=== Selected passage ===

It's the first study estimating hyperactivity cases caused by toxins.

September 19, 2006|Denise Gellene | Times Staff Writer

One-third of attention deficit hyperactivity disorder cases are linked to prenatal exposures to cigarette smoke or childhood exposures to lead, researchers reported Monday.

The study, headed by researchers at Cincinnati Children's Hospital Medical Center, was the first to estimate the number of ADHD cases attributable to environmental toxins.

The report "provides further evidence that we need to find ways to dramatically reduce prenatal tobacco smoke exposures and childhood lead exposures," said principal author Dr. Bruce Lanphear.

ADHD is a condition marked by impulsivity, poor concentration and hyperactivity, making it difficult for children to pay attention in school. About 2 million children in the U.S. are treated for ADHD, according to government statistics.

Researchers analyzed data gathered on 4,704 children ages 4 to 15 as part of the federal National Health and Nutrition Examination Survey, which was conducted from 1999 to 2002.

=== Information supplied ===

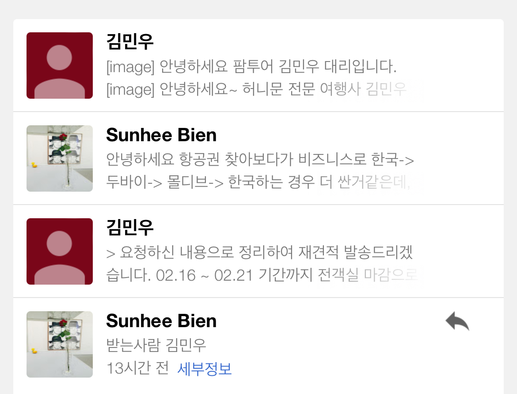Click the 13시간 전 timestamp
The height and width of the screenshot is (394, 517).
click(137, 368)
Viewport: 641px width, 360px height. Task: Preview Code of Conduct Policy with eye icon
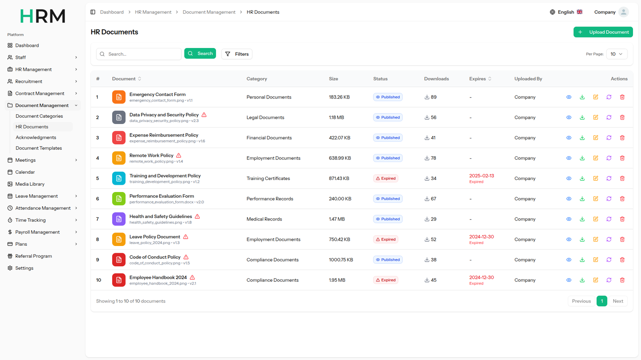(568, 260)
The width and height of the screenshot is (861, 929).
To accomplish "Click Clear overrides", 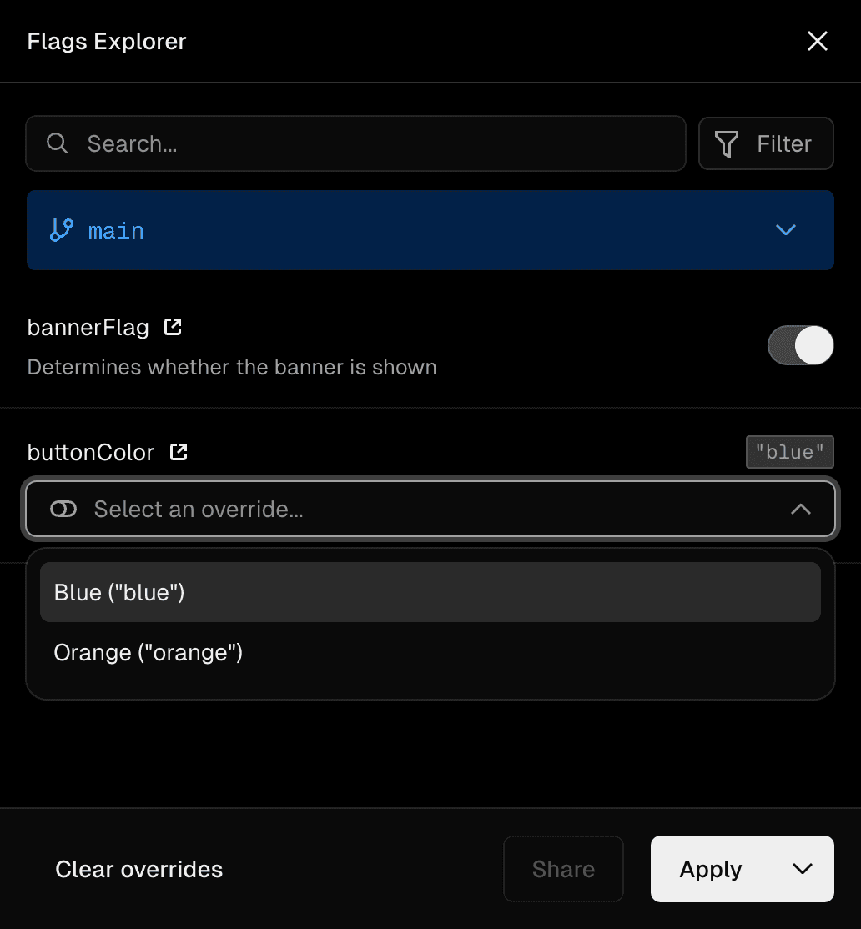I will point(138,869).
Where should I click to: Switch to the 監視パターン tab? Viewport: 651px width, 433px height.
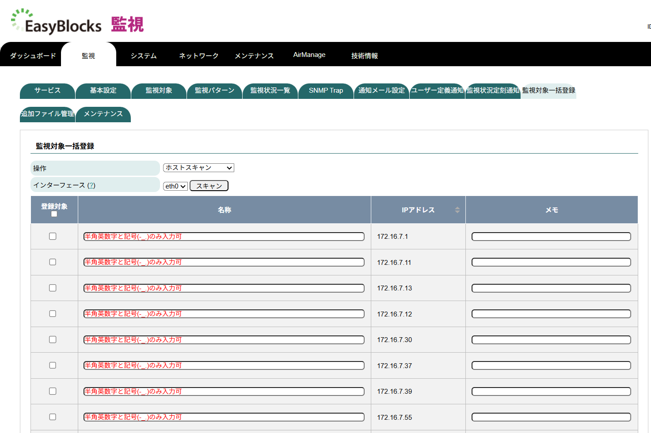pyautogui.click(x=214, y=91)
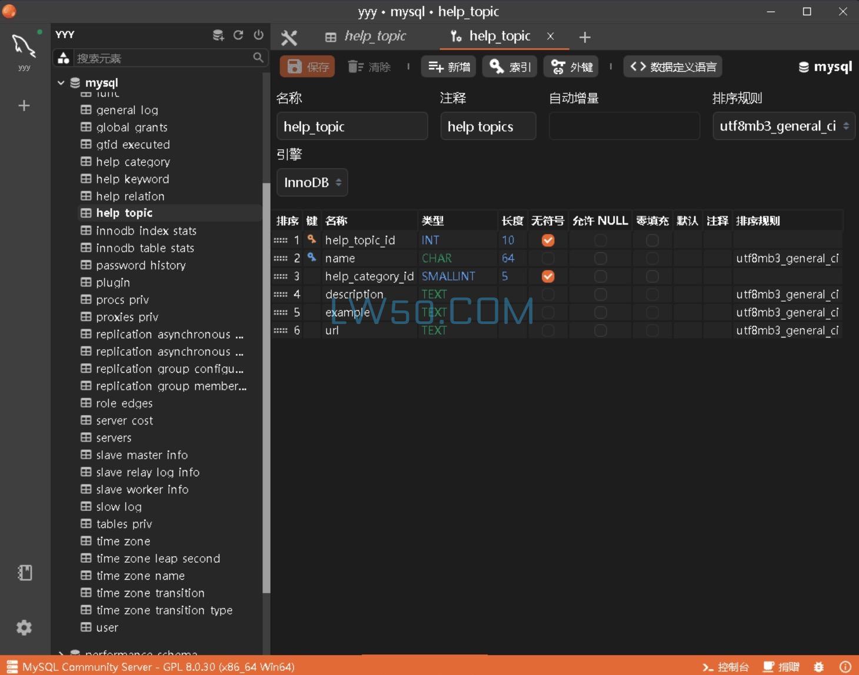
Task: Open the InnoDB engine dropdown
Action: 312,183
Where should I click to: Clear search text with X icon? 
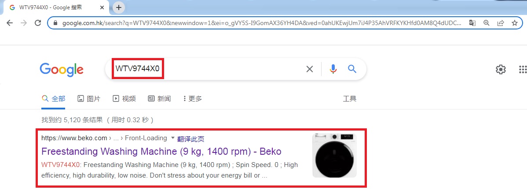pyautogui.click(x=310, y=69)
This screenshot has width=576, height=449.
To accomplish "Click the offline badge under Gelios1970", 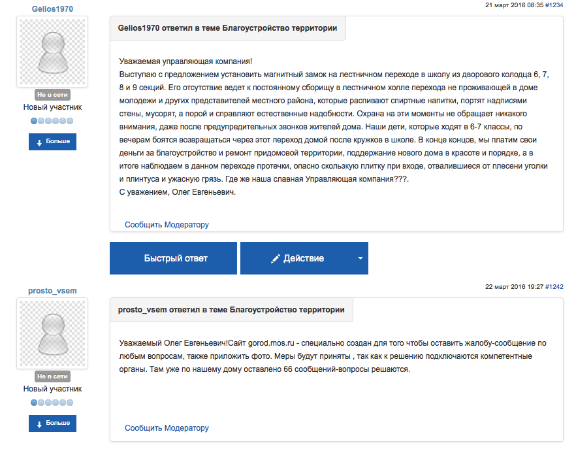I will (52, 95).
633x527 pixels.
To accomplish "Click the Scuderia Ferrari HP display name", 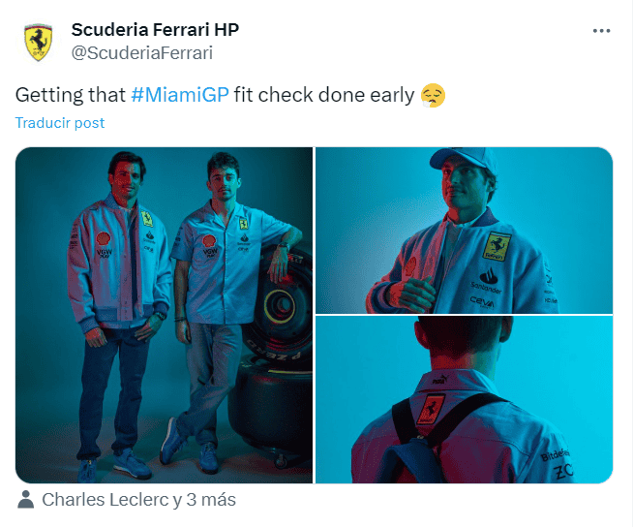I will pos(155,30).
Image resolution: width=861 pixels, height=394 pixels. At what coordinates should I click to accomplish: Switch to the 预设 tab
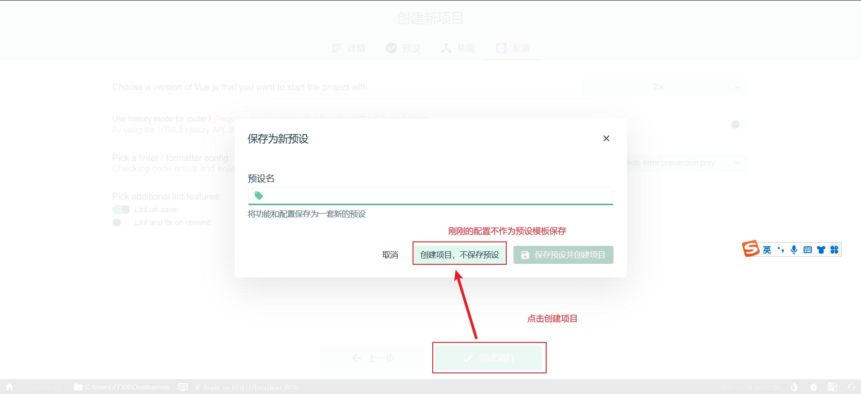[403, 48]
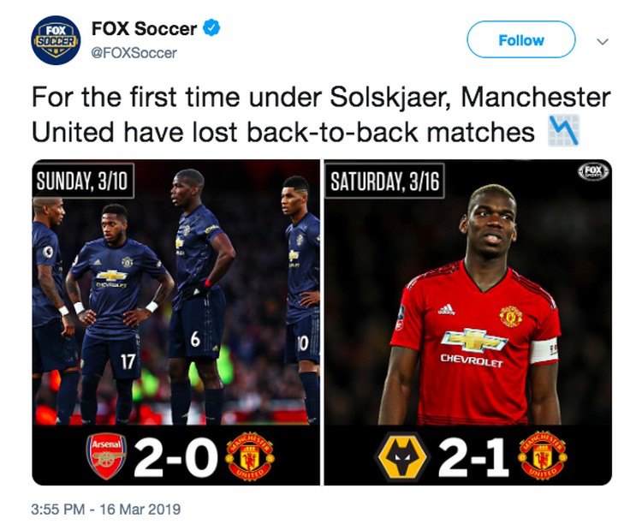The width and height of the screenshot is (642, 530).
Task: Click Manchester United crest beside 2-1
Action: point(543,456)
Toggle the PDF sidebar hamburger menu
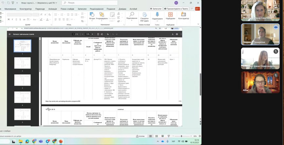Image resolution: width=284 pixels, height=145 pixels. point(10,34)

===

▸ **Work request 1**
Translate this sentence from the ADHD article into Spanish: "The study, headed by researchers at Cincinnati Children's Hospital Medical Center, was the first to estimate the number of ADHD cases attributable to environmental toxins."
▸ **Work request 2**
Resume the ADHD article after its last sentence, which ends "which was conducted from 1999 to 2002."

▸ **Answer 1**
El estudio, dirigido por investigadores del Cincinnati Children's Hospital Medical Center, fue el primero en estimar el número de casos de TDAH atribuibles a toxinas ambientales.

▸ **Answer 2**
About 8% of children in the study had been diagnosed with ADHD and 4.2% were prescribed drugs to treat the condition.

The study contained information on prenatal exposure to cigarette smoke and the concentration of lead in blood samples taken from the children.

The researchers, who published their findings in the journal Environmental Health Perspectives, linked blood lead concentrations of 2 micrograms per deciliter or greater to an increased risk of ADHD. Children in that group had an ADHD risk four times higher than children with the lowest blood lead levels -- under 0.8 micrograms per deciliter.

Federal standards consider blood lead levels below 10 micrograms per deciliter to be safe.

The study confirmed the link found in previous studies between prenatal exposure to cigarette smoke and ADHD. The latest study found that children exposed to tobacco smoke prenatally had an ADHD risk 2.5 times higher than unexposed children.

There was no connection between childhood exposure to tobacco smoke and ADHD.

Dr. David Feinberg, medical director of the Stewart and Lynda Resnick Neuropsychiatric Hospital at UCLA, said children exposed to high levels of lead were often hyperactive, so the link between lead and ADHD sounded reasonable.

But Feinberg said the estimates sounded too high. The study didn't account for inherited genetic factors, which are one of biggest predictors of ADHD, Feinberg said.

"Was it the genes, the smoking, the lead or some combination?" Feinberg said. "It is not sorted out in the study."